The slender, square north-west tower rises in four stages, divided by moulded bands, with a rustic, timber-framed bell opening above, culminating in a pyramidal shingled spire topped with an iron weathervane. The fourth stage features five pointed lancet windows, mostly blank. The 1911 west porch has a projecting gable with a stone cross, a four-centred arch, and triple engaged columns flanked by lancet windows. The west front of the nave has a gabled design, with a large four-centred arch that originally contained a central double lancet with an enclosed quatrefoil above, and side lancets with blocked quatrefoils. A four-centred arched door, previously obscured by the later porch, lies beneath. The clerestory windows have double lancets divided by a dripmoulding. Aisle windows have four-centred arches with double lancets and a circle above, with dripmoulding and buttresses.

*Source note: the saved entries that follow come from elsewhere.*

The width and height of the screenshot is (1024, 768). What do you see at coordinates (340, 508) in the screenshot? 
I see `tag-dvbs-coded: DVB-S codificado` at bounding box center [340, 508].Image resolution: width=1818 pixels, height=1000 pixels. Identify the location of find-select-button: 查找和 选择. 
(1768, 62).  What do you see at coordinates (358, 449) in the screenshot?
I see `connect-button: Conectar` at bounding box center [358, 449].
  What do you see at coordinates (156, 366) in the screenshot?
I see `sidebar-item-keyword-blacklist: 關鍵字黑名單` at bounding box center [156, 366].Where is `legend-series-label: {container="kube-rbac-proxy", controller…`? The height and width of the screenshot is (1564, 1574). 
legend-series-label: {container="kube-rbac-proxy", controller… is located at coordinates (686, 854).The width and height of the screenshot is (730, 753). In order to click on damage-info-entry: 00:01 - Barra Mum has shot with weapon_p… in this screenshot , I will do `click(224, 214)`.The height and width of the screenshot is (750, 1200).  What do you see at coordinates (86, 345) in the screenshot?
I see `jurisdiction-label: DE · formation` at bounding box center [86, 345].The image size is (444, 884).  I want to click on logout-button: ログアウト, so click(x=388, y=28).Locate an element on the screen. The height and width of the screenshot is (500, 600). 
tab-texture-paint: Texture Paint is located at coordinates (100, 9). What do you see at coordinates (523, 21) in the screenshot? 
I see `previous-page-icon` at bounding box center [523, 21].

The parish room is linked to the church by a single-story stone link, and itself is roughly rectangular with an apsidal end, a projecting five-sided wing to the left, and a square porch to the right. It features stone detailing, stepped buttresses, and mullioned and transomed windows. The west end has a gable with a large four-centred arch and four lancets. Lancet windows are present in the apse, and mullioned and transomed windows in the projection. The porch has a four-centred arched doorcase with a dripmoulding.

Inside the church, the nave has four bays and a single-bay chancel without division. Four-centred arches are supported by circular columns, and a clerestory is present. The wooden roof features arch braces resting on stone corbels; the roof structure is in eight cants with boarded square panels. The church features a Gothic-style octagonal pulpit with marble columns and an octagonal stone font with a quatrefoil motif. The apse boasts stone vaulting leading to a wooden roof. A first-floor level has blank windows with four-centred arches pierced by quatrefoil motifs and two lancets with circular columns; a second tier contains lancets.